According to the KDPF secretary Linus Neumbo the meeting is still going ahead, adding that the town councillors are afraid to attend the meeting for reasons they very well know.

“We have sent the council an email of what to expect in the meeting. Some of the things uncovered were also attached to the email, that is why they are afraid,”Neumbo said.

The group aims to discuss three main points at the public meeting. The group alleges that the Rundu Town Council has, amongst others, failed to call any information sharing meetings with the public. Councillors were also invited to answer to a string of corruption allegations.

Levi said she and other local authority councillors have no problem sitting down with KDPF, but asked that procedures be followed in convening such meetings.

“As a mayor and chairperson of the Rundu Town Council, I would like to inform the public as follows: before the councillors accept the invitation to attend the planned meeting, we would first of all like to engage the executive committees or leaders of the KDPF by way of a meeting,” she said.

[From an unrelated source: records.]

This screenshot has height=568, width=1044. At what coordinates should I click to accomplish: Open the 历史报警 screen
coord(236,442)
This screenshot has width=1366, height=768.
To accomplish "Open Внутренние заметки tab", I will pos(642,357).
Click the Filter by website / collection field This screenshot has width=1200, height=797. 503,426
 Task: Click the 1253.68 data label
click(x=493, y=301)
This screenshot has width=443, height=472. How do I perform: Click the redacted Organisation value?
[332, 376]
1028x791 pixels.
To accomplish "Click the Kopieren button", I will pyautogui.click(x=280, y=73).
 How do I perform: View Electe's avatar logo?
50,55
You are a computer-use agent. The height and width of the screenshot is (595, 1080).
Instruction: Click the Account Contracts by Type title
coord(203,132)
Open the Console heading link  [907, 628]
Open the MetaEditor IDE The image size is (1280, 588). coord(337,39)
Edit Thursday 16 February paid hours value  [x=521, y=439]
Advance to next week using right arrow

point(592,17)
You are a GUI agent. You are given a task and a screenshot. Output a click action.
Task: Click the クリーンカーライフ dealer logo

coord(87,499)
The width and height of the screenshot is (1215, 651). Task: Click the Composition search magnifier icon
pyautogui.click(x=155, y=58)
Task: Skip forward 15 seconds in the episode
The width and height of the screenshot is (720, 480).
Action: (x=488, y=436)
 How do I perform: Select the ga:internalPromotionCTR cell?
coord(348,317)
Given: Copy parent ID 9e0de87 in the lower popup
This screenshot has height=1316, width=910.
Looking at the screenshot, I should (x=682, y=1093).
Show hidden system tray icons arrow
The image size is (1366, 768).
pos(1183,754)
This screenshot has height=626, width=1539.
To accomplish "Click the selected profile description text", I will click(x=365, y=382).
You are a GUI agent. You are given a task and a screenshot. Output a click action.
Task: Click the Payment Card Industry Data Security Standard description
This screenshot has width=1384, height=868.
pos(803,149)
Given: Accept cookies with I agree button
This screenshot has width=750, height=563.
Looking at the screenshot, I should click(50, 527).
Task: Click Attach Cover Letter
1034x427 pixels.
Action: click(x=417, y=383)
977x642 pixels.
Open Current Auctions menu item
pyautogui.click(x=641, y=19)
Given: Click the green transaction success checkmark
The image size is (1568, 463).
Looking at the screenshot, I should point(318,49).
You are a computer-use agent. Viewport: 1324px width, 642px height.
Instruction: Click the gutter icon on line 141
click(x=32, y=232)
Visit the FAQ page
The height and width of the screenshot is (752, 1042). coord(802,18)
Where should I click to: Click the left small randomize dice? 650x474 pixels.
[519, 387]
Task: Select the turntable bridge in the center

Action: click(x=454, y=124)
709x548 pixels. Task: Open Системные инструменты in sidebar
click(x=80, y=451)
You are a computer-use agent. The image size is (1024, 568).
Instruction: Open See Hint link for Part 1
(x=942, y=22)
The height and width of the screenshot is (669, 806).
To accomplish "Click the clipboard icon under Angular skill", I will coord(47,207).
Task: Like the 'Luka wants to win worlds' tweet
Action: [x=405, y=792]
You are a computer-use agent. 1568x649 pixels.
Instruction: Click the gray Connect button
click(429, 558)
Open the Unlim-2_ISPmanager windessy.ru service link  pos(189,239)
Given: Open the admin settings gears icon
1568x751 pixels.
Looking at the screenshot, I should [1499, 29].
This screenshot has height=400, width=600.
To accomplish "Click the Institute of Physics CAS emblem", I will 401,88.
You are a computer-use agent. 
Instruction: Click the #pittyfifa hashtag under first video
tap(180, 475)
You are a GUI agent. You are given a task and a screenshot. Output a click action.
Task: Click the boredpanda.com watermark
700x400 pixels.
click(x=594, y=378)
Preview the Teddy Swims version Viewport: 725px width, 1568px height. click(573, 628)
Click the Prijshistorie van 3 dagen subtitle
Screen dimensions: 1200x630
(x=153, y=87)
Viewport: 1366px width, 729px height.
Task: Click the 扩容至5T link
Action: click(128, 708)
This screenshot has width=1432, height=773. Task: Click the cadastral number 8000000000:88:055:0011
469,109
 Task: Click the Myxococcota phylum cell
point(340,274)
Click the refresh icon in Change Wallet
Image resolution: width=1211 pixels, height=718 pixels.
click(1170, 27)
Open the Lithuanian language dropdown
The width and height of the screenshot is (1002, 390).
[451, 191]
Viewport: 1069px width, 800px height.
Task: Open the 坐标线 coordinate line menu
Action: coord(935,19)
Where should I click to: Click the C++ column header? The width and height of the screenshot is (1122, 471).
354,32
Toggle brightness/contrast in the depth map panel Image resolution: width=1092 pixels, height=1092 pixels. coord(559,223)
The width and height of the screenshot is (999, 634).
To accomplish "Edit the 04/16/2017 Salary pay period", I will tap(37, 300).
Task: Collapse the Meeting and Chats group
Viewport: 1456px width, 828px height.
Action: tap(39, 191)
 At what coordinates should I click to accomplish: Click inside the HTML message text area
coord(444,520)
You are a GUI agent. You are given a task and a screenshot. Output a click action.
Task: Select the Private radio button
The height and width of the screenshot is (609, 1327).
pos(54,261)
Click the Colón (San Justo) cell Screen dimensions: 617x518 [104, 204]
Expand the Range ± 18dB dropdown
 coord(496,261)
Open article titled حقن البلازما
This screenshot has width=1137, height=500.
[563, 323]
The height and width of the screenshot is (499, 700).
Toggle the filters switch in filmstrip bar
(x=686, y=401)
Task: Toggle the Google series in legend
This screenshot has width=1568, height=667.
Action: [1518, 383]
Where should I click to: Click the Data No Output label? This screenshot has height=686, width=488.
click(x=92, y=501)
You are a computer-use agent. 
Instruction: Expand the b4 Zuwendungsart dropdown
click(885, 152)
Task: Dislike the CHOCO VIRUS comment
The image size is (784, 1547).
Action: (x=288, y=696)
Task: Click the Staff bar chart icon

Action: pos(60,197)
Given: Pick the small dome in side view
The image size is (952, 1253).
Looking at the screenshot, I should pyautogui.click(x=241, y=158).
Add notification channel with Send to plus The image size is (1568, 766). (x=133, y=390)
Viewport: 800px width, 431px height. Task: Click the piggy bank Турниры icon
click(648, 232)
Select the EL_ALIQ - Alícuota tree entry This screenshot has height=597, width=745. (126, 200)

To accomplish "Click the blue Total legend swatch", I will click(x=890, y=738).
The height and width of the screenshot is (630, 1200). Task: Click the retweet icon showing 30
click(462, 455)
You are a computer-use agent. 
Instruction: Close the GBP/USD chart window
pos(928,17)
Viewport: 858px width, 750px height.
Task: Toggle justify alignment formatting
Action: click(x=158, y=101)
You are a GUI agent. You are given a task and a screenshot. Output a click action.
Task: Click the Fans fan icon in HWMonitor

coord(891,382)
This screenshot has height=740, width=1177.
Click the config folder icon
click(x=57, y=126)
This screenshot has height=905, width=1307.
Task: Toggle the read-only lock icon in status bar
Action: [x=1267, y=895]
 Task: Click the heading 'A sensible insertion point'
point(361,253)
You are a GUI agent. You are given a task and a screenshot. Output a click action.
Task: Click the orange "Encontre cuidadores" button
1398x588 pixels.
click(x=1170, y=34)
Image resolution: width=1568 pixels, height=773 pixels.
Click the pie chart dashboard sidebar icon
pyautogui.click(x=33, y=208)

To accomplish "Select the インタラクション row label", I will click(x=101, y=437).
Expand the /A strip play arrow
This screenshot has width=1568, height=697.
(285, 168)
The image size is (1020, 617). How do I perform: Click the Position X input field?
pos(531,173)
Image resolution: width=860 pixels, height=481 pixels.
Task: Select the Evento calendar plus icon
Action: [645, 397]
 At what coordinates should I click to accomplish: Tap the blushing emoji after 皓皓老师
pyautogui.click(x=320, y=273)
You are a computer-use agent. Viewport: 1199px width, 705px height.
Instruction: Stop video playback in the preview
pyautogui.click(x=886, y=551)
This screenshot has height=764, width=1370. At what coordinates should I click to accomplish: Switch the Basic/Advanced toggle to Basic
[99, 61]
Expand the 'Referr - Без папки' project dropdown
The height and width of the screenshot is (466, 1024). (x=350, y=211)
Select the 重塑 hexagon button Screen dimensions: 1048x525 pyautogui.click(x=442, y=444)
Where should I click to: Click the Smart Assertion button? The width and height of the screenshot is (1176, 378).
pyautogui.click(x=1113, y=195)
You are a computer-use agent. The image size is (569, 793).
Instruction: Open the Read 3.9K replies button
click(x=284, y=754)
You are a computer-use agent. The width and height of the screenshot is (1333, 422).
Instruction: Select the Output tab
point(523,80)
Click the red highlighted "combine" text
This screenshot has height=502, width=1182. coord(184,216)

“Secondly, also to give these leaders a platform to bring to the table issues that are of concern to them rather than have a sort of debate with them in the presence of the public and, thirdly, council would also enlighten KDPF leaders on the correct procedures and processes to follow to engage and eventually demand elected councillors attend a public meeting,” Levi said.

“Rundu town councillors are therefore informing the public and KDPF that they are not against their meeting, however the emphasis is that doing things procedurally is the only way in which participative communication can be enhanced.”